Item-finding entries:
----

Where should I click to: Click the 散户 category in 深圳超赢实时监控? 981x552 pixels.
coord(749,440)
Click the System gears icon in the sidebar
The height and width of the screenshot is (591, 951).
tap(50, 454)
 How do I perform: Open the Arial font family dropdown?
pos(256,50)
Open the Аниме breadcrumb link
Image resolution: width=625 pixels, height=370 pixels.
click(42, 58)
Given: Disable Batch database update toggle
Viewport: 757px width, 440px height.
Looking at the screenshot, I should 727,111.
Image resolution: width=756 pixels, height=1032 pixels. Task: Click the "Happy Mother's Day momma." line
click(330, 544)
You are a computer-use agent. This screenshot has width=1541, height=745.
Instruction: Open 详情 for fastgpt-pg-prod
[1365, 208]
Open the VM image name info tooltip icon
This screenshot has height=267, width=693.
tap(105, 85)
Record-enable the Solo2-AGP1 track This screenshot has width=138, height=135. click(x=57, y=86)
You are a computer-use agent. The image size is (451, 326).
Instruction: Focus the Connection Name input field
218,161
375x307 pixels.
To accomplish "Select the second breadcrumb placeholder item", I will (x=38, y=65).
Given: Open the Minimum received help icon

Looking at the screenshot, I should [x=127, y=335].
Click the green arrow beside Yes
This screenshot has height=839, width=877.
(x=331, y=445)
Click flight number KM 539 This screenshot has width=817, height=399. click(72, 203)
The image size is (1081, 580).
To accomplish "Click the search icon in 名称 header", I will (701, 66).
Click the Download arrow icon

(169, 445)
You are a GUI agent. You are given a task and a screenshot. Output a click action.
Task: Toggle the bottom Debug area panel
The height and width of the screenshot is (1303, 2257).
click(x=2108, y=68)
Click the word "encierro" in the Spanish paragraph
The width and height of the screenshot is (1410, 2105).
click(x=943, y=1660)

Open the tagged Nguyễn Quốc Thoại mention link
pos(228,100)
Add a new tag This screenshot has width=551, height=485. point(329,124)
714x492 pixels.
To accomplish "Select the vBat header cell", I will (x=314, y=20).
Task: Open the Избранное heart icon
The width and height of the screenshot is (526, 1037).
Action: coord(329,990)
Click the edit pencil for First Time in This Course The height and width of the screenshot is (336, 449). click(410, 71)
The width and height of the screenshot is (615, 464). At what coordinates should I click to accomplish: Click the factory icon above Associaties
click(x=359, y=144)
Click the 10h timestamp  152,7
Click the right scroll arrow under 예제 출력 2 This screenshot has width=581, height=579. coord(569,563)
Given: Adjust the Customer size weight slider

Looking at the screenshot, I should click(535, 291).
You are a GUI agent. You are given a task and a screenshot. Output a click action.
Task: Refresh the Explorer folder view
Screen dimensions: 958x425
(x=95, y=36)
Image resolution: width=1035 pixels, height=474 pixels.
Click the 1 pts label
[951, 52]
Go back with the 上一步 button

----

--- Exercise aim ---
Extract every line of the entries above that contains the string "should", treating uppercase and lowercase letters as distinct.

--- Exercise result ---
Where should I click to: Click the 散户 category in 深圳超赢实时监控? 981x552 pixels.
Looking at the screenshot, I should 727,111.
Looking at the screenshot, I should [x=127, y=335].
The width and height of the screenshot is (615, 464). At what coordinates should I click to accomplish: Click the factory icon above Associaties
Looking at the screenshot, I should click(535, 291).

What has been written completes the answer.